Removing Files From Github
Once in a while when working with Github, you may accidentally commit a file (or group of files), that you didn’t intend to, and need to remove all traces of it from Github history. This situation often occurs when your .gitignore
isn’t correctly configured to ignore a particular file.
I recently encountered this situation with pytest
and it’s auto generated .pyc
files, and spent part of this morning figuring out what to do. Here’s what I found.
The Answer
This post on Githubs help articles isn’t the most beginner friendly, but is the perfect solution to the problem Removing sensitive data from a repository.
git filter-branch --force --index-filter \
'git rm --cached --ignore-unmatch PATH-TO-YOUR-FILE-WITH-SENSITIVE-DATA' \
--prune-empty --tag-name-filter cat -- --all
This command in particular is very dense, and no explanation is given to how it accomplishes our goal.

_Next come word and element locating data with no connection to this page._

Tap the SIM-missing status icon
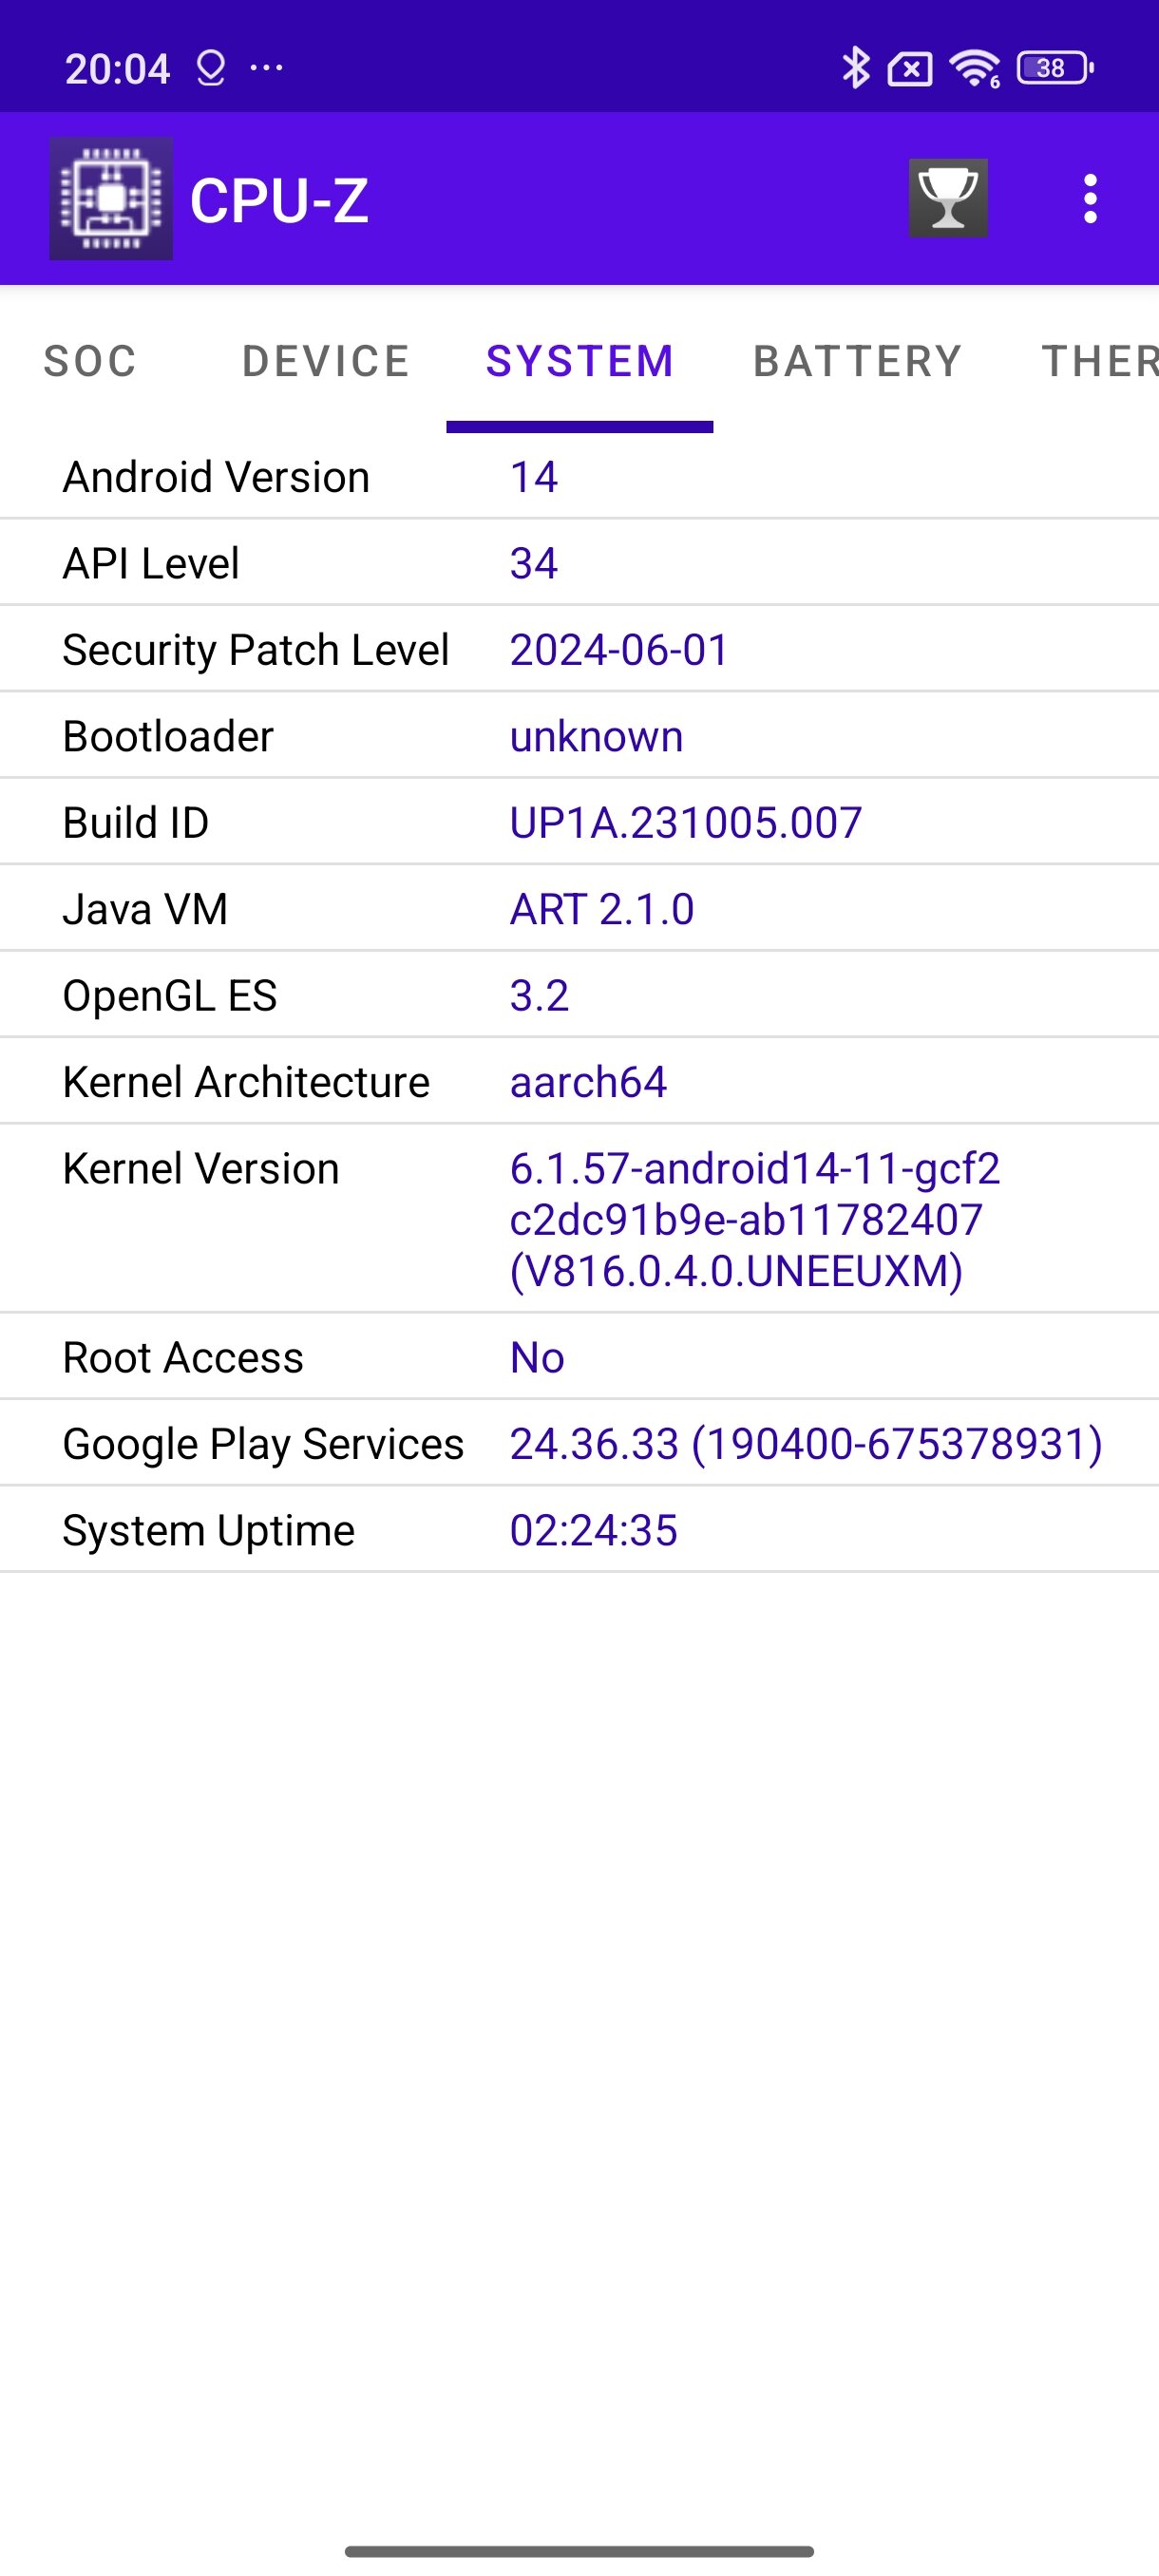tap(909, 69)
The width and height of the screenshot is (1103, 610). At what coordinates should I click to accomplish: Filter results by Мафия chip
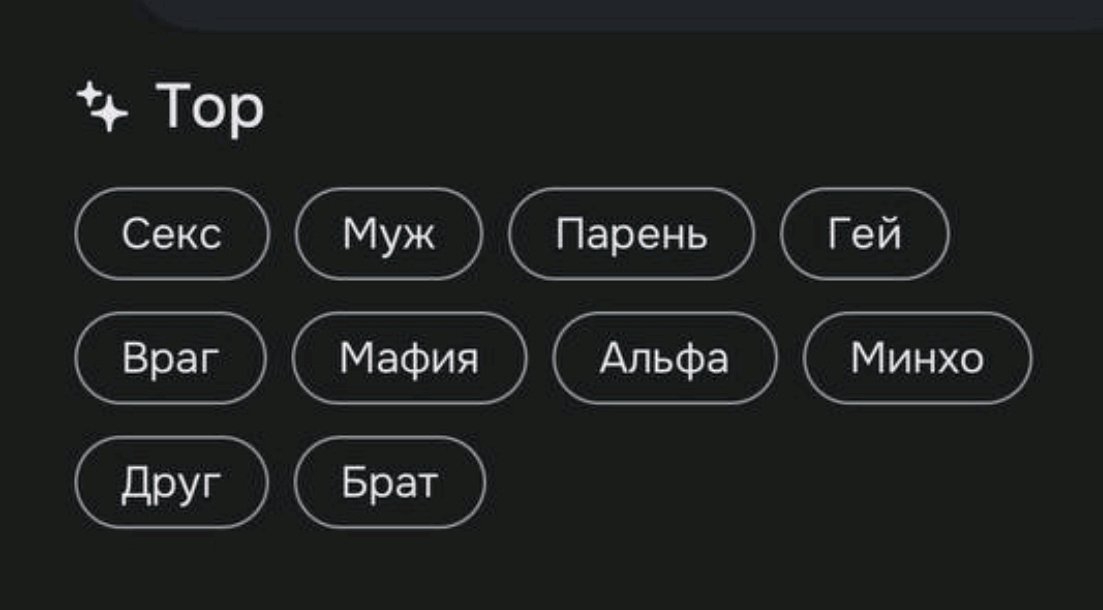tap(409, 357)
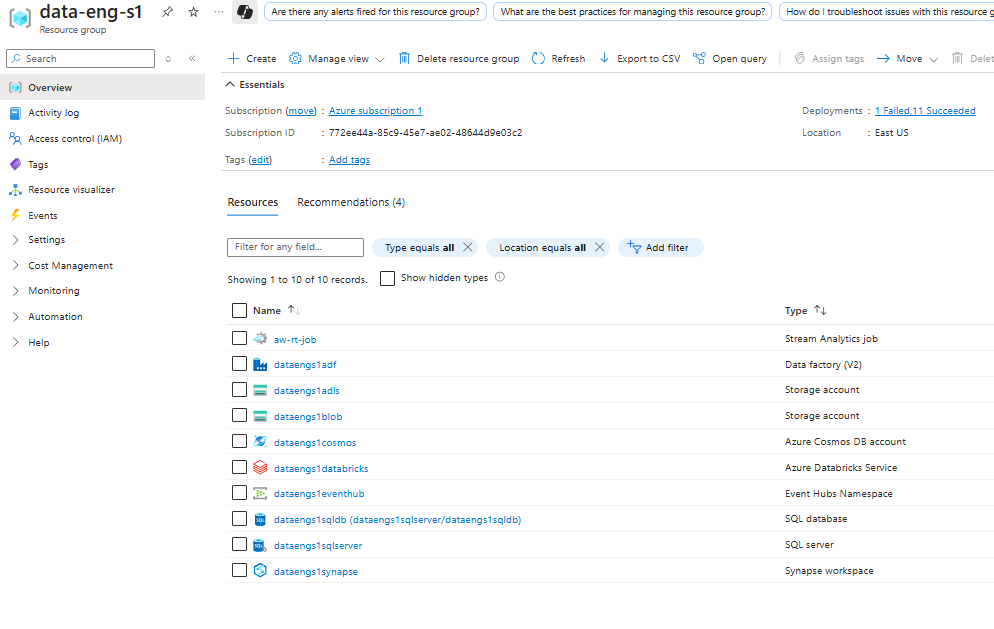The image size is (994, 629).
Task: Check the checkbox next to dataengs1blob
Action: [x=239, y=415]
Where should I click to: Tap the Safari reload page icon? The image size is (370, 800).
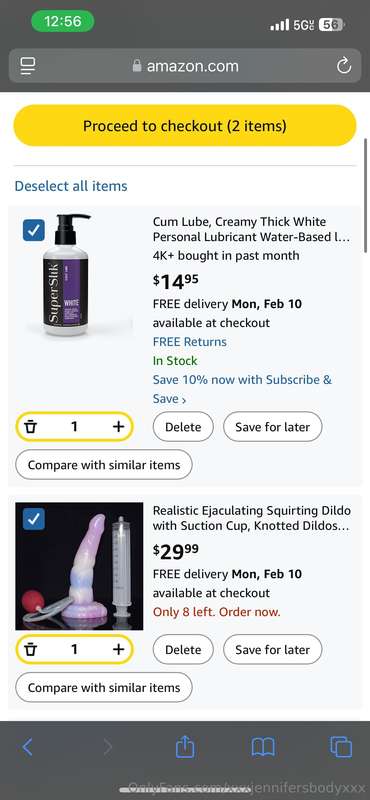[344, 66]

One way to understand whats happening, is to realize that the actual command is git filter-branch
and the rest of the string are simply options.
Command
filter-branch
Lets you rewrite Git revision history by rewriting the branches mentioned in the “rev-list options”, applying custom filters on each revision. Those filters can modify each tree (e.g. removing a file or running a perl rewrite on all files) or information about each commit.
Basically ‘filter branch’ will apply every option to the target file, for the entire history of your repository. This is extremely powerful, but disastrous if you modify the wrong file, as you won’t be able to run git revert
as the repository history will have changed.
If you’re looking a deeper dive into how git filter-branch
works, reading the official explanation on git-scm really helps to clarify the details.